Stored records
== Segment start ==
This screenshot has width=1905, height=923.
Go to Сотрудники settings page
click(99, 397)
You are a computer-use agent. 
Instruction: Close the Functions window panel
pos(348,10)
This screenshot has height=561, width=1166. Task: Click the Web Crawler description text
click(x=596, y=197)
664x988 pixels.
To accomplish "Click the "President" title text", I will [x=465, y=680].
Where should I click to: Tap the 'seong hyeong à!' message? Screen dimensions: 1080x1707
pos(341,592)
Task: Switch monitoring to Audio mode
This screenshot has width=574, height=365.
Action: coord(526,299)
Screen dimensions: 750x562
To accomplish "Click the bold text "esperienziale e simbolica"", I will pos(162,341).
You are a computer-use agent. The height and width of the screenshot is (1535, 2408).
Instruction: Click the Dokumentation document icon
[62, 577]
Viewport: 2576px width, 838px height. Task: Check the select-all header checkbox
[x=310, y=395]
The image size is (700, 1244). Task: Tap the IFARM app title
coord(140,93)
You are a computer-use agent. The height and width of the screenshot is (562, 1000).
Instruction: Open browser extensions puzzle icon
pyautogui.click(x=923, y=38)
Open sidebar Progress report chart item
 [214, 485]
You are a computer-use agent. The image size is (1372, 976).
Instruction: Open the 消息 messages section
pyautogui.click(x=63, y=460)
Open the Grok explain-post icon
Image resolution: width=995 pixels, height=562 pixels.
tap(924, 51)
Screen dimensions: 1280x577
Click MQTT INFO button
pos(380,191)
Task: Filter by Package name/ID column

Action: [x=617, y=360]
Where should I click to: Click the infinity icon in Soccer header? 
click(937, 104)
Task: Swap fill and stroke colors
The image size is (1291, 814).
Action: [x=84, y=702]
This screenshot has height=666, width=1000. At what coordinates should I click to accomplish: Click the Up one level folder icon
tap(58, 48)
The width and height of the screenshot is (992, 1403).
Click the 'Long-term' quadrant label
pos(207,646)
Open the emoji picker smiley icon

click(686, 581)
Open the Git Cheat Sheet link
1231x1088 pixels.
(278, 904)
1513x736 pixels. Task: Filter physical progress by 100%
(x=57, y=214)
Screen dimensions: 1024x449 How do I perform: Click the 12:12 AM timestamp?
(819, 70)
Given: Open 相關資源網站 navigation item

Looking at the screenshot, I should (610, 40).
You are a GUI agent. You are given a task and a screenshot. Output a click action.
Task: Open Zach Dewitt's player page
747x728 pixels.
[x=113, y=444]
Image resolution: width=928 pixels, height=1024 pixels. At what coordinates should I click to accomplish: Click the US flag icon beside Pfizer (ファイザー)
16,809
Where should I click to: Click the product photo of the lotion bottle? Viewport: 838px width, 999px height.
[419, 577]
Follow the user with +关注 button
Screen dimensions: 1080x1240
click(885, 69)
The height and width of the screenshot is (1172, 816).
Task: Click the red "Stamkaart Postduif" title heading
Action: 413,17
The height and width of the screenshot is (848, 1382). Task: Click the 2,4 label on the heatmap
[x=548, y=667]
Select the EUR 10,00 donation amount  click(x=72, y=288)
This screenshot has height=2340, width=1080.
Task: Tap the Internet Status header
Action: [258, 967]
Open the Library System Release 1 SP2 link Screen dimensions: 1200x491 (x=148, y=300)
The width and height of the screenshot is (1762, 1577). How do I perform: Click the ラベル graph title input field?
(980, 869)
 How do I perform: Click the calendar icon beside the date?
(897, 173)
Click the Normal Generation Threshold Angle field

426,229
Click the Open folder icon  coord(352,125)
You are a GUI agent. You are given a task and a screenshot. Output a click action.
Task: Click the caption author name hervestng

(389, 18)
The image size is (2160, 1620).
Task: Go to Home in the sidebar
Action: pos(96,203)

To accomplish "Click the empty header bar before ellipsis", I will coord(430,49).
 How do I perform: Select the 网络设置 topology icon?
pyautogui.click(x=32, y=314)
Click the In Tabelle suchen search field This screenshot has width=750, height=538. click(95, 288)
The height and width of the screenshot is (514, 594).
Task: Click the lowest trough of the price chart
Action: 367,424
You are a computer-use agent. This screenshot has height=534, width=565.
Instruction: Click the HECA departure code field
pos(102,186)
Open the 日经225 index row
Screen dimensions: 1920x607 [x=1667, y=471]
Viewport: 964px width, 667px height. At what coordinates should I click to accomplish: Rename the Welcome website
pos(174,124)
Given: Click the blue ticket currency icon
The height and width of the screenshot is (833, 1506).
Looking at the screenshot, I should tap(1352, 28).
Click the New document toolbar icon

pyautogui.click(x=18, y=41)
== Segment end ==
Scan the records for the word "will" and copy every line where it is found.

● **ANSWER BOX**
To accomplish "Click the "President" title text", I will [x=465, y=680].
To accomplish "Click the bold text "esperienziale e simbolica"", I will pos(162,341).
To accomplish "Click the empty header bar before ellipsis", I will coord(430,49).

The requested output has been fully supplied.